Art. 1.464 – Tem o credor direito a verificar o estado do veículo empenhado, inspecionando-o onde se achar, por si ou por pessoa que credenciar.
Lei 10.406/2002 – Acesso em 02/03/2026
O Artigo 1.464 do Código Civil de 2002 confere ao credor o direito fundamental de verificar o estado do veículo empenhado, seja pessoalmente ou por meio de um representante devidamente credenciado. Este dispositivo legal insere-se no contexto dos direitos reais de garantia, especificamente no que tange ao penhor de veículos, assegurando ao credor a prerrogativa de fiscalizar a integridade do bem que serve de garantia à sua obrigação. A finalidade precípua é proteger o interesse do credor contra a depreciação ou deterioração do bem, que poderia comprometer a eficácia da garantia.
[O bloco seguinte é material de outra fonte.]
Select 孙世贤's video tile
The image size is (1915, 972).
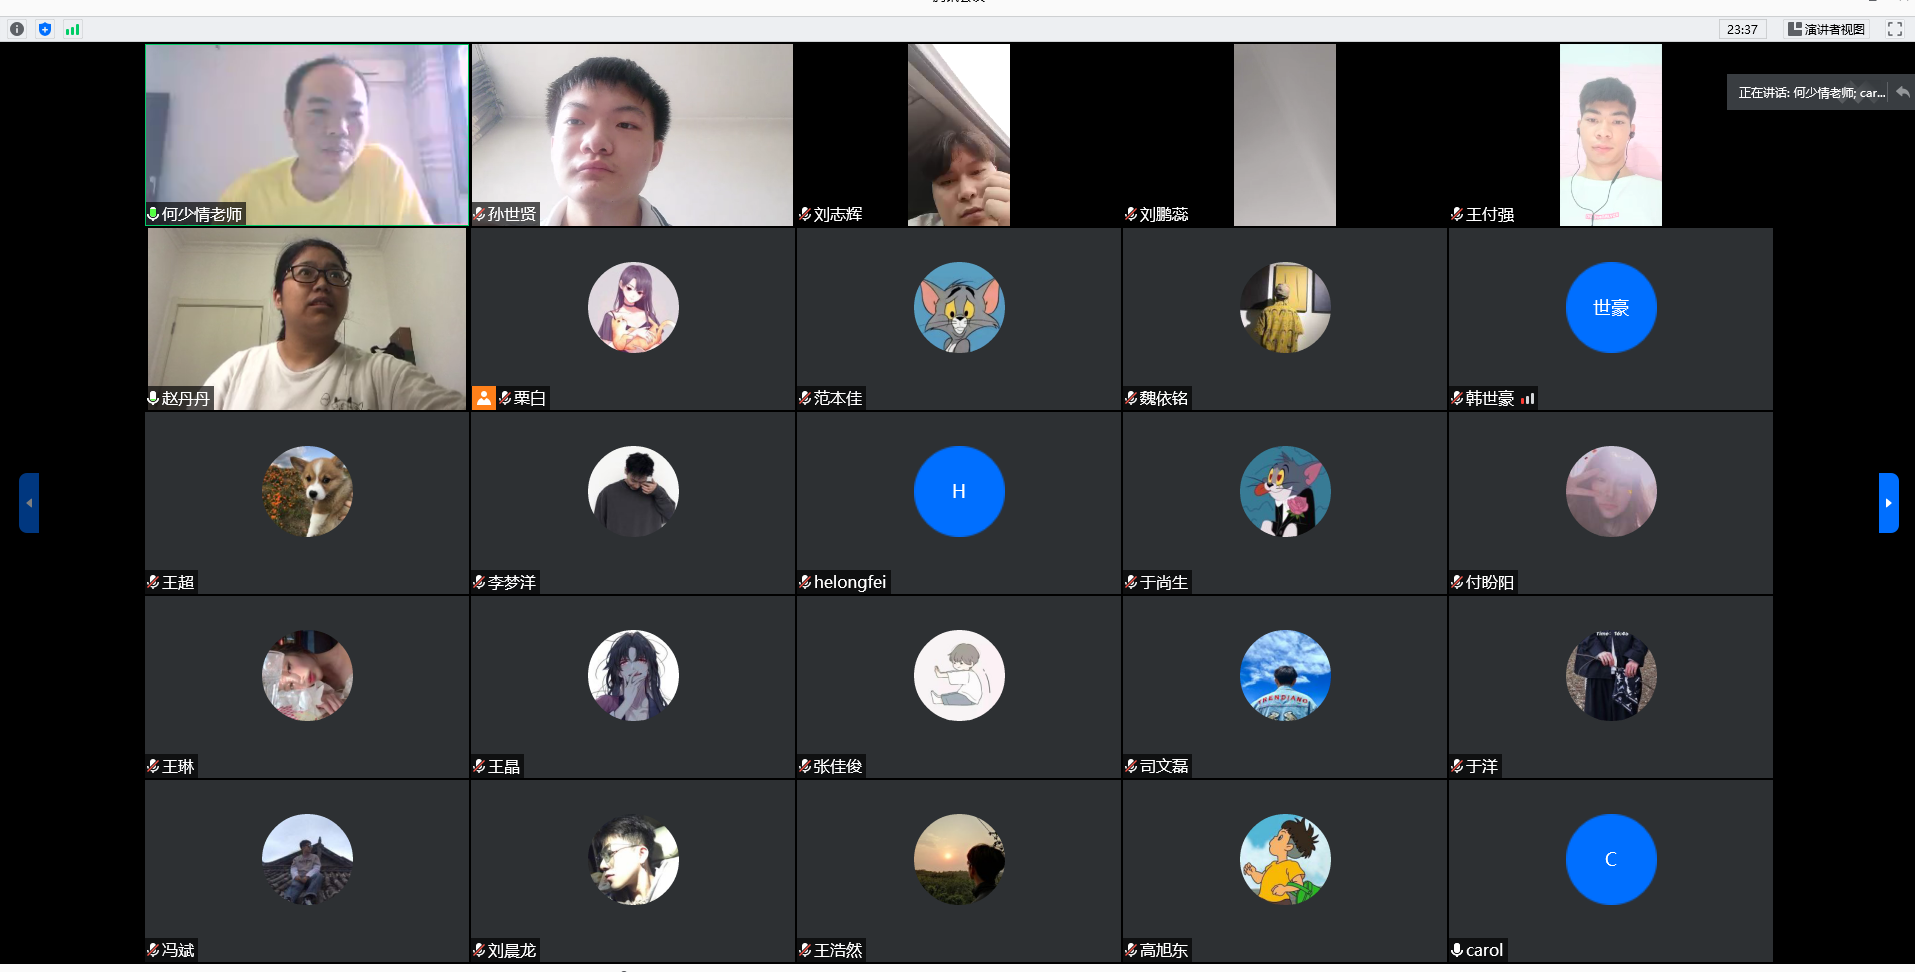click(x=632, y=134)
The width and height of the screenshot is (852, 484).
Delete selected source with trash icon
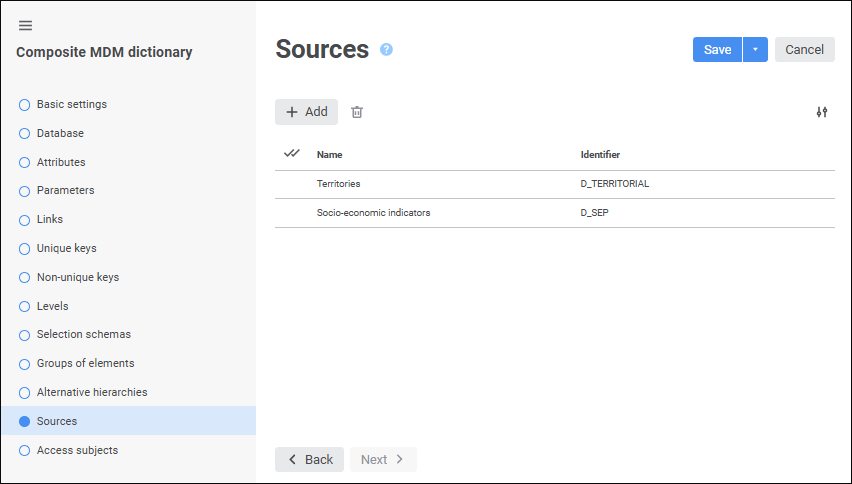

A amplitude do direito de inspeção é notável, permitindo que a verificação ocorra “onde se achar” o veículo. Essa flexibilidade é crucial para a efetividade da garantia, pois impede que o devedor, ao ocultar o bem, frustre o exercício do direito do credor. A doutrina majoritária entende que este direito é uma manifestação do princípio da boa-fé objetiva e da função social do contrato, impondo ao devedor o dever de colaboração e transparência. Contudo, a jurisprudência tem ponderado que o exercício desse direito não pode configurar abuso, devendo ser realizado de forma razoável e sem causar constrangimentos indevidos ao devedor.
Na prática advocatícia, este artigo é frequentemente invocado em ações de busca e apreensão ou em execuções de garantias reais, onde a verificação prévia do estado do bem pode ser determinante para a estratégia processual. A recusa injustificada do devedor em permitir a inspeção pode, inclusive, configurar indício de má-fé ou de desvio do bem, fortalecendo a posição do credor em eventual litígio. Conforme análises realizadas pelo sistema de inteligência artificial jurídica Redizz, que mapeia a legislação brasileira, a interpretação deste dispositivo tem se mantido estável, focando na proteção do credor sem desconsiderar os direitos do devedor.
É importante ressaltar que, embora o artigo não detalhe os procedimentos para a verificação, a praxe e a jurisprudência sugerem que o credor deve notificar o devedor com antecedência razoável, indicando a data e o local da inspeção. A ausência de regulamentação específica sobre a forma da notificação pode gerar discussões, mas a comunicação formal e inequívoca é sempre a via mais segura para evitar contestações futuras. A segurança jurídica da garantia pignoratícia depende, em grande parte, da correta aplicação e interpretação deste direito de fiscalização.